Contro la smemoratezza 2.0

Alfonso Berardinelli

Sull’ultimo numero di Vita e Pensiero (giugno 2013) non posso fare a meno di leggere l’articolo di Michel Serres intitolato “Un nuovo Rinascimento dalle nuove tecnologie”. Le tecnologie informatiche e telematiche sono la mia testa di turco, o meglio i miei mulini a vento. Non sono nemici da combattere. Hanno vinto in partenza e vinceranno anche sulla mente umana che ha creduto di crearle per “farne uso”, per metterle al proprio servizio.

    Sull’ultimo numero di Vita e Pensiero (giugno 2013) non posso fare a meno di leggere l’articolo di Michel Serres intitolato “Un nuovo Rinascimento dalle nuove tecnologie”. Le tecnologie informatiche e telematiche sono la mia testa di turco, o meglio i miei mulini a vento. Non sono nemici da combattere. Hanno vinto in partenza e vinceranno anche sulla mente umana che ha creduto di crearle per “farne uso”, per metterle al proprio servizio. Qualche favola antica l’ho letta e credo più nelle favole di una volta che nelle attuali favole neotecnologiche. Volentieri e senza scopo le maledico.

    Il muscoloso gigante tecnologico che abbiamo inventato per essere ubiqui, onniscienti e più veloci della luce, ha già cominciato a giocare con noi come gatto e topo. Non siamo i suoi padroni, siamo i suoi schiavi. E lo saremo anche di più quando non lo capiremo più: quando almeno mezzo cervello e diverse “tradizionali” funzioni cerebrali, ritenute per secoli preziose, saranno state monopolizzate da quella dolce merce che va a ruba da quando esiste, che serve a tutto e a tutti ed è più democratica e autocratica insieme di ogni potere politico precedentemente noto.

    Michel Serres sarà anche (lo è) un accademico di Francia e uno dei più noti filosofi ed epistemologi viventi, come si apprende dalla nota editoriale.  Aprendo il dizionario Garzanti di filosofia imparo inoltre quanto segue: “Di formazione scientifico-matematica, Serres ha proposto una ripresa del progetto positivistico nel quadro dello strutturalismo”.  Il suo razionalismo si ispira non a Cartesio ma a Leibniz e “si occupa delle relazioni formali che organizzano i diversi ambiti del sapere”.  Si è quindi occupato di molte cose eterogenee, scienza e fantascienza, estetica e ambiente, Jules Verne, Zola e Lucrezio. Infine “ha soprattutto esplorato l’affermarsi di un nuovo tipo umano e del processo che sta trasformando l’essere al mondo dell’individuo per effetto del ruolo crescente della comunicazione (secondo il modello delle reti) e del cambiamento radicale del rapporto con la morte, con il tempo, e con l’ambiente”.

(Dati forniti):
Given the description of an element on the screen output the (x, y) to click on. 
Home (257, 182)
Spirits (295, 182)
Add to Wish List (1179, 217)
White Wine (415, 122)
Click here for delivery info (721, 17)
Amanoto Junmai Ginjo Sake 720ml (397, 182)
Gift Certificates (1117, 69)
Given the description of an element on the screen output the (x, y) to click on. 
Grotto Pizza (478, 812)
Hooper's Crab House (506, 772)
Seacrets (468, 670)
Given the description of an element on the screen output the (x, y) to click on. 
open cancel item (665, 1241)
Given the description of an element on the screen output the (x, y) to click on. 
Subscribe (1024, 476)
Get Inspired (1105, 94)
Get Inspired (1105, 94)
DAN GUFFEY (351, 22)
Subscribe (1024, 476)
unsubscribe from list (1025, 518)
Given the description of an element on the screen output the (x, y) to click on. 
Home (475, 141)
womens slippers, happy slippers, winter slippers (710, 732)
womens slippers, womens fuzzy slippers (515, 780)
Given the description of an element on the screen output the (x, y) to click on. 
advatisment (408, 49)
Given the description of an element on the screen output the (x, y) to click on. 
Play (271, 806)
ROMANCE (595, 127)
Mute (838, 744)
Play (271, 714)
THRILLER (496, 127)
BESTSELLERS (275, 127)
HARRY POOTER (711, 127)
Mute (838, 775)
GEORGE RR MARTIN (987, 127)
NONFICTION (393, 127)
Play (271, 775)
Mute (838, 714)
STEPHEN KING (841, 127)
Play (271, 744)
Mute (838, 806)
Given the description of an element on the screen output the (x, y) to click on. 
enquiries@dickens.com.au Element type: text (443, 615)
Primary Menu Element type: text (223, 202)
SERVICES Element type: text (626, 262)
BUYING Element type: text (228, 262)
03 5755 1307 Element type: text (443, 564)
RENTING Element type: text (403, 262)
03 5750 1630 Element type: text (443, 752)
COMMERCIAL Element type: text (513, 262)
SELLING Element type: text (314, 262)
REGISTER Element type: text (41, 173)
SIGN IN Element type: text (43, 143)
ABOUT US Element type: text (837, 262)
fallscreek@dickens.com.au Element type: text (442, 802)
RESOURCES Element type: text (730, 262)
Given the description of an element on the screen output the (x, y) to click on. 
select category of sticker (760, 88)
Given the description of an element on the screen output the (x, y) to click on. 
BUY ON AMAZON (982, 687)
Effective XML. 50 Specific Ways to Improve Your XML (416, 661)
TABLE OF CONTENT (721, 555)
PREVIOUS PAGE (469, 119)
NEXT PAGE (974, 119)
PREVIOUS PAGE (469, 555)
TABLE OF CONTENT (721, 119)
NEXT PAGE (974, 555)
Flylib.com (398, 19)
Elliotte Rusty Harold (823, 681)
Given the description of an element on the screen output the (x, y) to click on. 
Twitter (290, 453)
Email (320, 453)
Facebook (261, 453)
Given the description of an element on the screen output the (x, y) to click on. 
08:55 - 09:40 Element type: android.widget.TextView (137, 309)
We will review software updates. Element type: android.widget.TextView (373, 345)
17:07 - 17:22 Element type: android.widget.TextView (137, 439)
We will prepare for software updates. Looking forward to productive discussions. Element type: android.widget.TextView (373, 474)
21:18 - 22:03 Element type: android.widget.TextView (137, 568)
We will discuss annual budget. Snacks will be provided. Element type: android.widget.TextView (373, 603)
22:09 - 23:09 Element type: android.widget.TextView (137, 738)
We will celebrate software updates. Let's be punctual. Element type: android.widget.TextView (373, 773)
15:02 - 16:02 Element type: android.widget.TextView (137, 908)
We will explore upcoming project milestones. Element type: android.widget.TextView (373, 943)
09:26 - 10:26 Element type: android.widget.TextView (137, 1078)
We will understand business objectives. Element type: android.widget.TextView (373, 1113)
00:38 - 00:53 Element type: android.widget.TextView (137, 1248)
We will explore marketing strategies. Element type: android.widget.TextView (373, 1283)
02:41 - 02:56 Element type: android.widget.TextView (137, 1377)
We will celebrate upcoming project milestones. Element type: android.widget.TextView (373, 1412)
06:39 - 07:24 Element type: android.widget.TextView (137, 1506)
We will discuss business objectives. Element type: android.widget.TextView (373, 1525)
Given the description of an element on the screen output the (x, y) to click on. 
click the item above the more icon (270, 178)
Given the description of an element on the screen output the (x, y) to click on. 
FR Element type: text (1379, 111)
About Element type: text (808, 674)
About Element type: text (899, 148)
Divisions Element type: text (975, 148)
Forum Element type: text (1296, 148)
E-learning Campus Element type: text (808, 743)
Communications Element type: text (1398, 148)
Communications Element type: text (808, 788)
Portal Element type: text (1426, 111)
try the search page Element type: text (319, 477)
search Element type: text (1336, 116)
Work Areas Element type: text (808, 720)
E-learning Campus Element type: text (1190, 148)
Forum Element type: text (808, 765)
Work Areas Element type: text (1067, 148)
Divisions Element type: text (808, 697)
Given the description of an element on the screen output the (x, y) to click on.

(Istruzioni):
1. Nel brano sulle nuove tecnologie, a quale filosofo si ispira il razionalismo di Serres al posto di Cartesio?
2. Riprendi il brano sulle nuove tecnologie e scrivine il seguito a partire dalla sua ultima frase.

(Elenco risposte):
1. A Leibniz.

2.
    Ho l’impressione che dati i suoi interessi, i suoi strumenti e il suo ruolo, Serres fosse predestinato al profetismo millenaristico su base neotecnologica. La cosa che osserverei è comunque che per poter annunciare il luminoso futuro di un nuovo Rinascimento, i profeti di questo genere in realtà si rivolgono al passato notando univocamente una sola cosa: la storia è stata una marcia trionfale,  non ha fatto che renderci migliori e più felici moltiplicando i nostri poteri: più accumulo di dati, più informazione, più sapere disponibile e adoperabile a piacere, il più velocemente possibile, per scopi non meglio precisati.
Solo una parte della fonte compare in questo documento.